REQUESTS
1/ From the passage on corporations, output the part from "As a corporation" up to and including "without a shareholder." with no changes.
2/ Please go on with the passage on corporations from the point where it stops.

READING TEXT
start

Tuesday, 6 September 2016

Essentials features of a corporation

Reference may be made to the essential features of a corporation. A corporation has in law a different existence and personality from that of its members or shareholders. Its personality is fictitious . The incorporation of a firm bring about a fundamental change in its legal position. It comes to be invested with a personality with its own. The distinction between a corporation and its members is fundamental. 

The property of a corporation is not considered to be the property of the shareholders. No shareholder can claim that a particular part of the property of a corporation belongs to him. Likewise, corporation can not lay any claim to the properties of a shareholder. The shareholders of a corporation may be perfectly solvent but the corporation may become insolvent. 

As a corporation has a separate personality and existence of its own, there is no difficulty in a member entering into a contract with the corporation. A corporation can survive the last of its members. It does not die with the death of its shareholders. The law of a country lays down the conditions according to which a corporation can be brought into existence and also ended. 

The successor of a shareholder does not become a shareholder. He has to get himself registered as such. If he does not do so , he does not automatically become a shareholder. It is possible that one shareholder may purchase all the shares of the rest of the shareholders. In this way he can become as the sole shareholder. In case he dies and his successor or successors do not register themselves as shareholders , the company continues to exist even without a shareholder.

Corporation and natural personal

There is also a fundamental distinction between a corporation and natural person. A natural person is born as a result of the working of law of nature and also dies in the same way. However, when a corporation has to be created , an application has to be made to some office set up for that purpose by law. In the case of joint stock company , the application is made to the Joint Stock Companies. 

A corporation can also be created by means of a Royal Charter of an Act of parliament. This was done n the case of the English East India Company. In the same way the municipal corporations can be set up. A corporation also comes into existence by prescription. The same is the case with regard to the dissolution of corporation.

end

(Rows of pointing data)
start

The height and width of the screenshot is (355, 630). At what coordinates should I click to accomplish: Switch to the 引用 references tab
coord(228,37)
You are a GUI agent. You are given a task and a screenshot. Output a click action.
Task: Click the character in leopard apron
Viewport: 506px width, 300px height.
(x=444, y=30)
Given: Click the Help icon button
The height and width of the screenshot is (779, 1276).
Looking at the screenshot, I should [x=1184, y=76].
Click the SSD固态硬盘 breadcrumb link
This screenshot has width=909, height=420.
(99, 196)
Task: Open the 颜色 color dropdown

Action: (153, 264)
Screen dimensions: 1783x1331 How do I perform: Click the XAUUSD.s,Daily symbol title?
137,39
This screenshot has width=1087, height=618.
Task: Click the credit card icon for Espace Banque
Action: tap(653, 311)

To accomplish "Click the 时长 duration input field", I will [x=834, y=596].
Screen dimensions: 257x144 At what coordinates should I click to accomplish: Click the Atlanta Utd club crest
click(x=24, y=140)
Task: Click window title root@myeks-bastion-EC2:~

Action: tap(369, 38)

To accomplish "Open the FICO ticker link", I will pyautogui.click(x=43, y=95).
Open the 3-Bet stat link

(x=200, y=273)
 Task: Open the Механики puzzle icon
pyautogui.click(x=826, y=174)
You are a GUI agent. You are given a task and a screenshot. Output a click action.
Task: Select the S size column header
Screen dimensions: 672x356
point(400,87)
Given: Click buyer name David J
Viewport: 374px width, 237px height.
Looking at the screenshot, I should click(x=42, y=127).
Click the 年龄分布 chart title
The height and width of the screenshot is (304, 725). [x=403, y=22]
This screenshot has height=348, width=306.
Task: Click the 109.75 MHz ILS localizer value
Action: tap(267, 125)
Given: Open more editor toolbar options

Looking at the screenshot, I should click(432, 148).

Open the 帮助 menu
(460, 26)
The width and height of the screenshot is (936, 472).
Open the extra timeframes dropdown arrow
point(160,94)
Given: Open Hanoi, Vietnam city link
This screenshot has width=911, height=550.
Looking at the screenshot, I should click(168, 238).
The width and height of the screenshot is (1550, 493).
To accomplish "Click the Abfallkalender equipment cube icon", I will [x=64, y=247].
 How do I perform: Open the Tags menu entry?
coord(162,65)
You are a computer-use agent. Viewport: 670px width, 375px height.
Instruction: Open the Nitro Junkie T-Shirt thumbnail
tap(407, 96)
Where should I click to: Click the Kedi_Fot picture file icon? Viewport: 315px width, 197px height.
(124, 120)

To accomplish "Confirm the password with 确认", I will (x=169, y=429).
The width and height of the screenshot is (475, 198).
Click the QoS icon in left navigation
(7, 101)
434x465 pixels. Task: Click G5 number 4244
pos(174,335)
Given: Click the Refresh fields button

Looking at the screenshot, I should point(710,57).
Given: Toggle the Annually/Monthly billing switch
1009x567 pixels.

end

ANSWERS TO EACH TASK
1/
As a corporation has a separate personality and existence of its own, there is no difficulty in a member entering into a contract with the corporation. A corporation can survive the last of its members. It does not die with the death of its shareholders. The law of a country lays down the conditions according to which a corporation can be brought into existence and also ended. 

The successor of a shareholder does not become a shareholder. He has to get himself registered as such. If he does not do so , he does not automatically become a shareholder. It is possible that one shareholder may purchase all the shares of the rest of the shareholders. In this way he can become as the sole shareholder. In case he dies and his successor or successors do not register themselves as shareholders , the company continues to exist even without a shareholder.

2/
A corporation can be declared defunct when it stops doing its business. Its charter can be forfeited. It can voluntarily surrender its charter or the privileges granted to it. A natural person can act himself . It is not binding on a natural person to get his work done through others. 

However, in the case of a corporation , it is absolutely essential that it must act through its agents. Moreover a natural person can do whatever he pleases .There is no restriction on what he can do and what he can not do. However in the case of a corporation, its powers are defined in the instrument when the corporation is created. 

A limited company can not go beyond the terms of its memorandum of association. Even if all the shareholders of a company agree , they can not do a thing which is beyond the terms of the memorandum of association. However the memorandum of association itself can be changed.

Agreement


According to Sir John Salmond, an agreement is also a source of law . He said “ That an agreement operates a source of rights is a fact too familiar to require illustration.” If X and Y enter into an agreement which is a lawful one , the courts of law recognize that agreement and enforce the same on X and Y . The same is the case if A and B enter into a agreement with a lawful purpose . However, such agreement bind only the parries to the parties not to the others.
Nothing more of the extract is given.